◆ What to produce ◆
Whenever a line of the entries below holds the string "agent", copy that line and return it.

==== Entries supplied ====

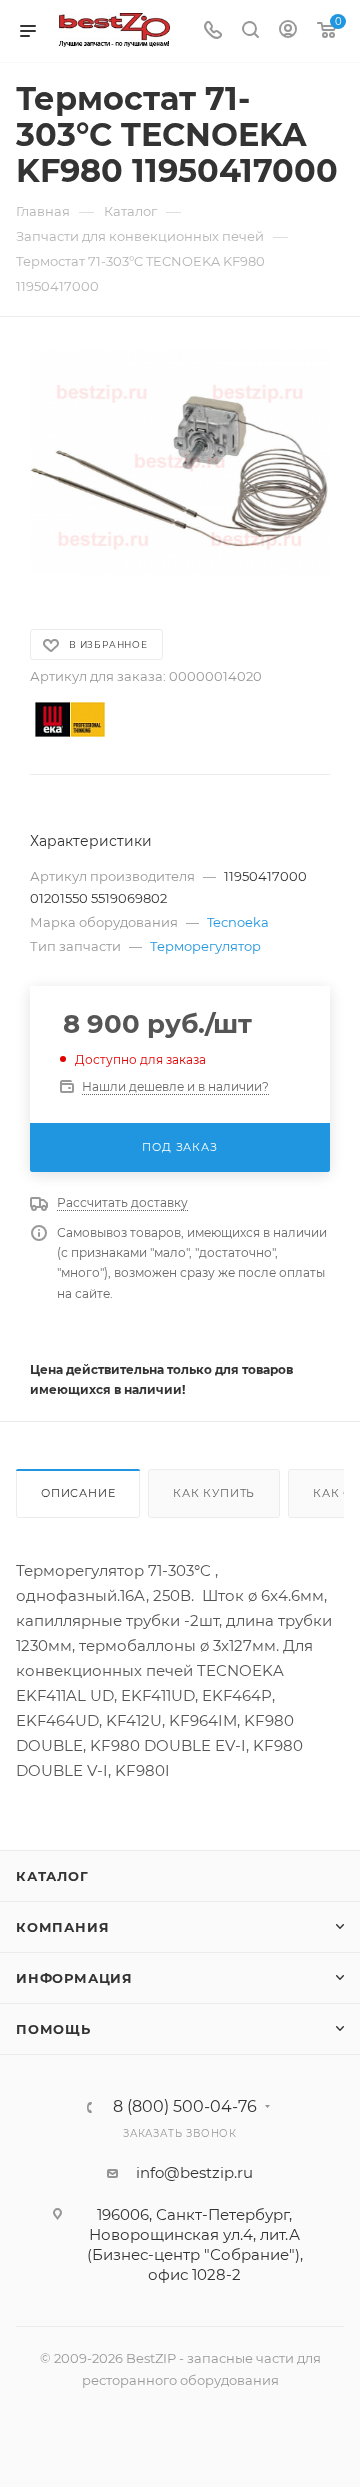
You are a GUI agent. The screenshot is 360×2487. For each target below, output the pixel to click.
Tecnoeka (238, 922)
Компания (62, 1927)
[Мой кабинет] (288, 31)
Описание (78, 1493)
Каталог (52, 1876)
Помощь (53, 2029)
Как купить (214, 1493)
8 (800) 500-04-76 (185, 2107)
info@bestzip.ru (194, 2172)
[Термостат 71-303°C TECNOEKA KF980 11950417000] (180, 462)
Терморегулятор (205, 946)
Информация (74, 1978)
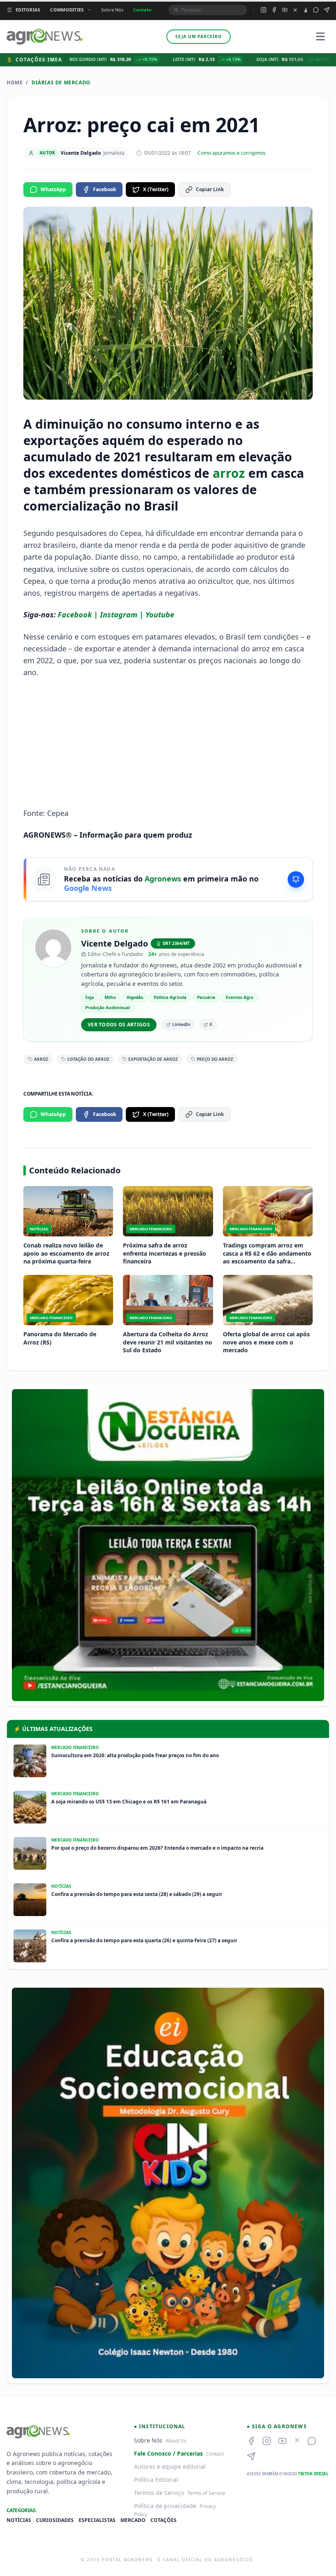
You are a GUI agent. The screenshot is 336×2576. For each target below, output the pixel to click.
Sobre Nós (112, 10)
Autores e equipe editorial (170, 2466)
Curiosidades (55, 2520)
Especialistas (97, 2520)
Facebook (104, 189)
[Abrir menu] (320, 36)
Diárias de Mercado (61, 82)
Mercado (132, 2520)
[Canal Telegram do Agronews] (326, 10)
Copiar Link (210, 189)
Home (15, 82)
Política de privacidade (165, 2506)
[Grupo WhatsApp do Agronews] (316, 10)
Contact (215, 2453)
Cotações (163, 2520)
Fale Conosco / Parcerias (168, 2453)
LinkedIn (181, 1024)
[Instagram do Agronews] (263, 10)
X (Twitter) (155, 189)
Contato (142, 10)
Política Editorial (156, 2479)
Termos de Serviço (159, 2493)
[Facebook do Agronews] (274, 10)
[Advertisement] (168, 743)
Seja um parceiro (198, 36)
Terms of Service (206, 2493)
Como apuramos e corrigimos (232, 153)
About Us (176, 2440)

====
==== Entries supplied ====

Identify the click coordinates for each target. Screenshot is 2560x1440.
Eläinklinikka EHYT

====

◆ Answer to the exercise ◆
You are a GUI agent. The screenshot is 360×2487. For each target below, output the pixel to click.
You are a GUI agent. The screenshot is 336×2576. For each target below, output the pixel to click.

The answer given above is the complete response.